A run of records
════════════════
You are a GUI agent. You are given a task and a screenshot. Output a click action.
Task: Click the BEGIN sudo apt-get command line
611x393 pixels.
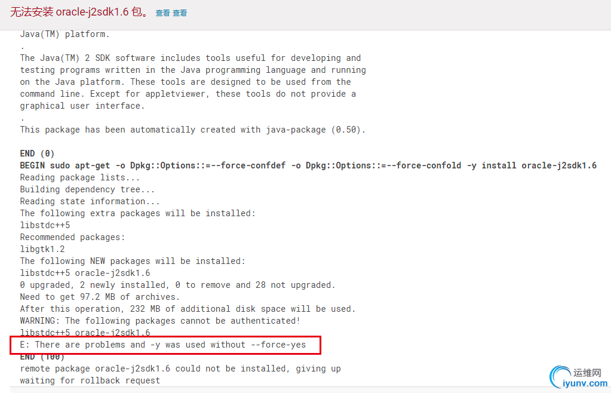point(308,165)
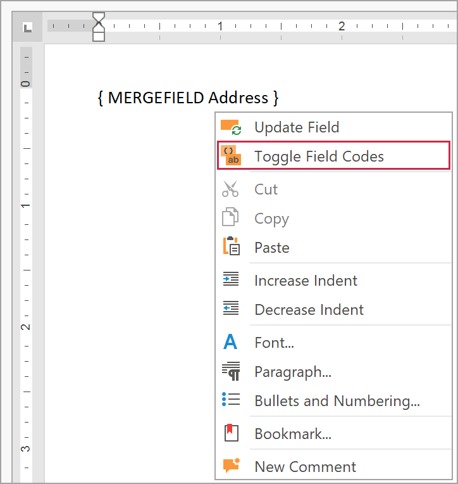Screen dimensions: 458x484
Task: Click the Increase Indent icon
Action: point(231,280)
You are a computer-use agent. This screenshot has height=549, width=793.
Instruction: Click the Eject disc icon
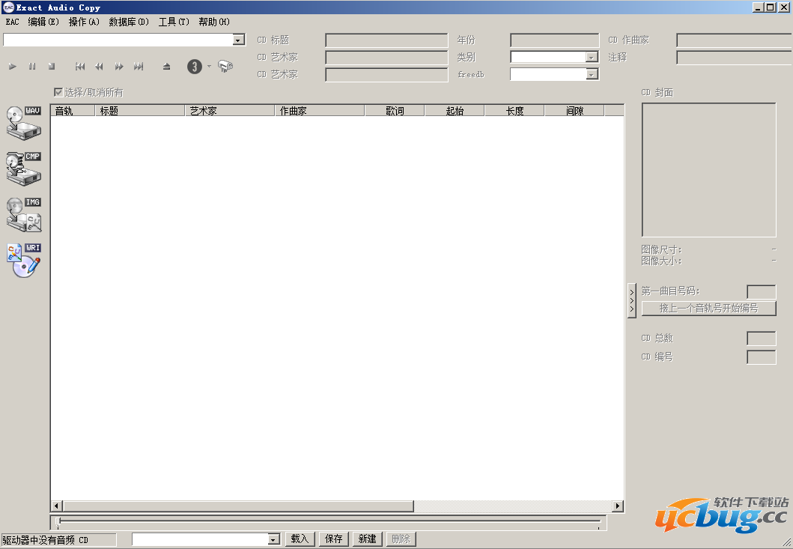pyautogui.click(x=166, y=66)
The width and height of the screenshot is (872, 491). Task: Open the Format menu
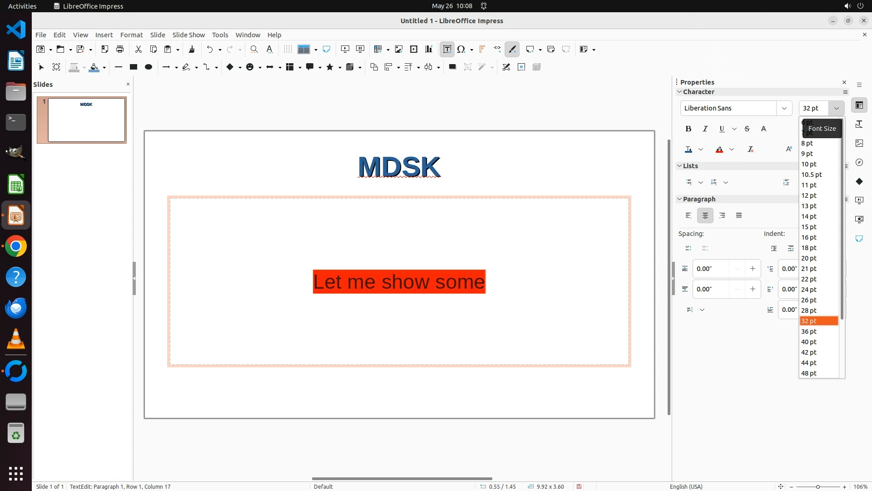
════════════════
**Aim of the exercise**:
Rename every "screenshot" in the listing to "screen capture" and write the listing out again, leaving everything else unchanged and omitting the pictures.

**Task result**:
You are a GUI agent. You are given a task and a screen capture. Output a click action.
Task: Click the BEGIN sudo apt-get command line
611x393 pixels.
point(308,165)
Screen dimensions: 458x484
Task: Click the Increase Indent icon
Action: point(231,280)
You are a computer-use agent. This screen capture has height=549, width=793.
Instruction: Click the Eject disc icon
pyautogui.click(x=166, y=66)
The width and height of the screen capture is (872, 491). Task: Open the Format menu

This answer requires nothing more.